PM nega ter feito operação no dia da morte de Ana Clara em Niterói

Policiais militares são acusados pela mãe da menina de 5 anos de terem atingido a criança

atualizado 12/02/2021 15:23

Ana Clara Machado, morta com um tiro em Niterói no dia 2/2.Reprodução Internet

Rio de Janeiro – O comando do 12º Batalhão da Polícia Militar (Niterói) negou ter realizado uma operação policial na comunidade Monan Pequeno, em Pendotiba, região metropolitana do Rio, no dia da morte de Ana Clara Machado, de 5 anos. Os policiais militares são suspeitos de terem feitos os disparos que mataram a menina.

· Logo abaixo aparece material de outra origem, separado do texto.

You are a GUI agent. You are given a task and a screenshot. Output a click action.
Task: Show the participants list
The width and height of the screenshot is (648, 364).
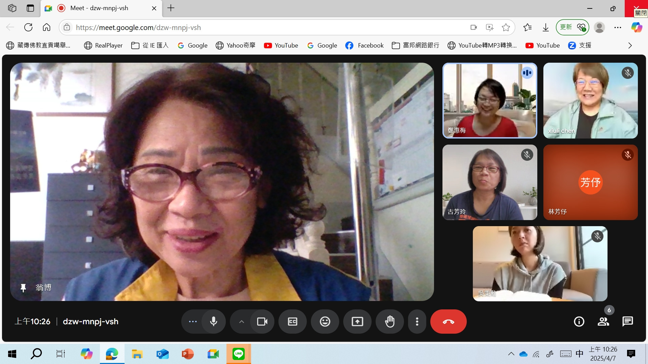pyautogui.click(x=603, y=322)
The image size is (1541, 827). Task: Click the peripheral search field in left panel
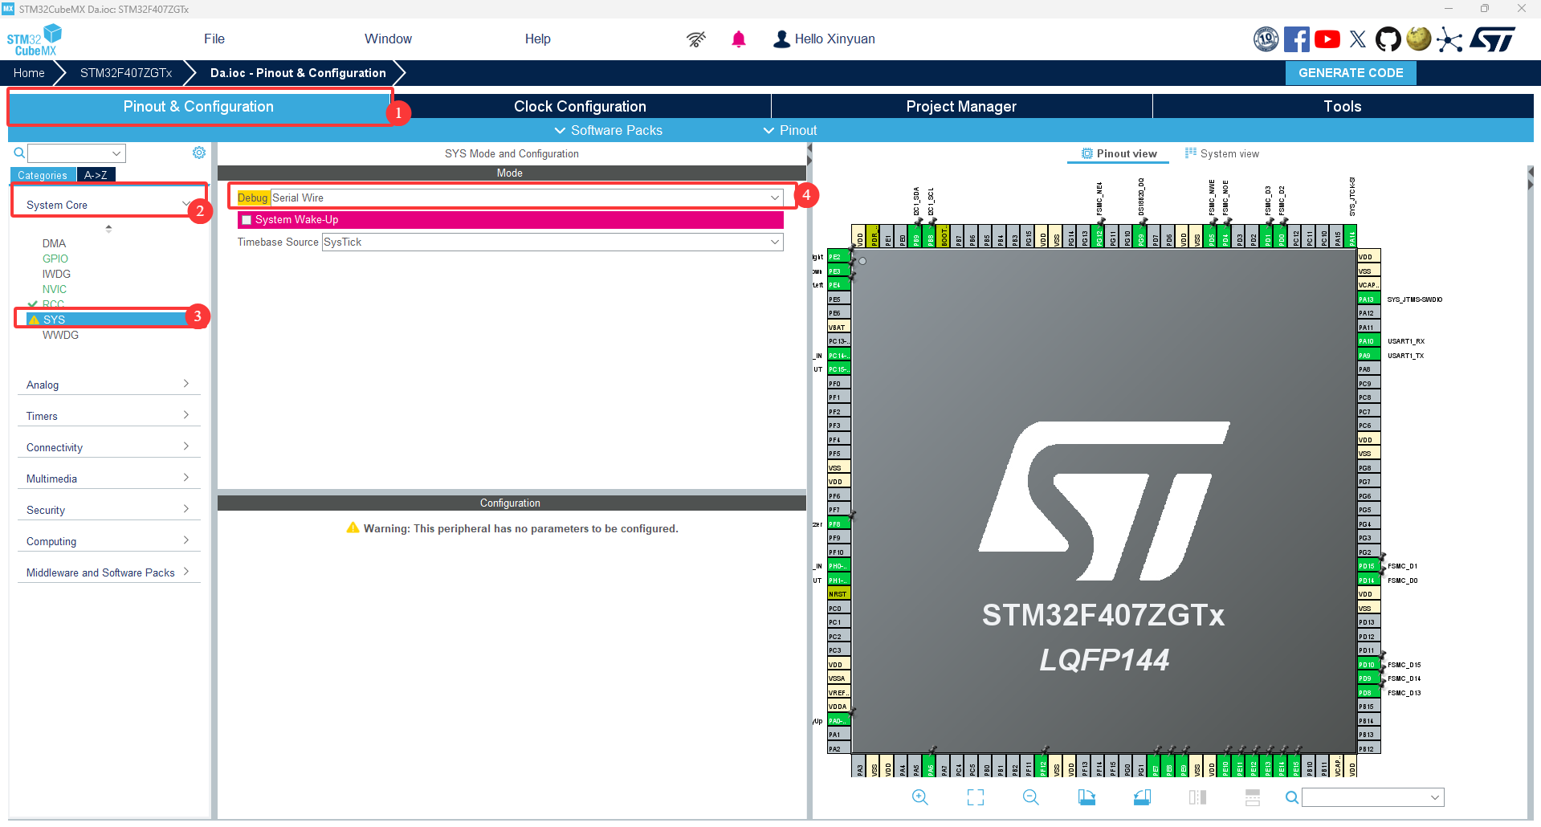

A defesa foi feita à Defensoria Pública Estadual que solicitou, no último dia 4, explicações sobre a participação da PM na tragédia. A mãe da criança culpa os policiais militares.

A DPE fez questionamentos sobre a ação e lembrou, em oficio, que o Supremo Tribunal Federal (STF) decidiu, no ano passado, restringir as operações policiais em comunidades do Rio de Janeiro durante o período de pandemia de Covid-19.

O STF determinou que as ações só acontecessem em “hipóteses excepcionais” e que tivessem justificativas e relatórios endereçadas ao Ministério Público estadual.

Na resposta à DPE, o comandante do 12º BPM, coronel Sylvio Guerra, afirmou que o local onde “veio a ocorrer o infeliz evento que culminou na morte da criança é área de patrulhamento”.

O oficial responde ainda que “não ocorre operação policial na área conhecida como Monan Pequeno em Niterói”. O coronel complementa afirmando que a “guarnição estava em patrulhamento de policiamento ostensivo”.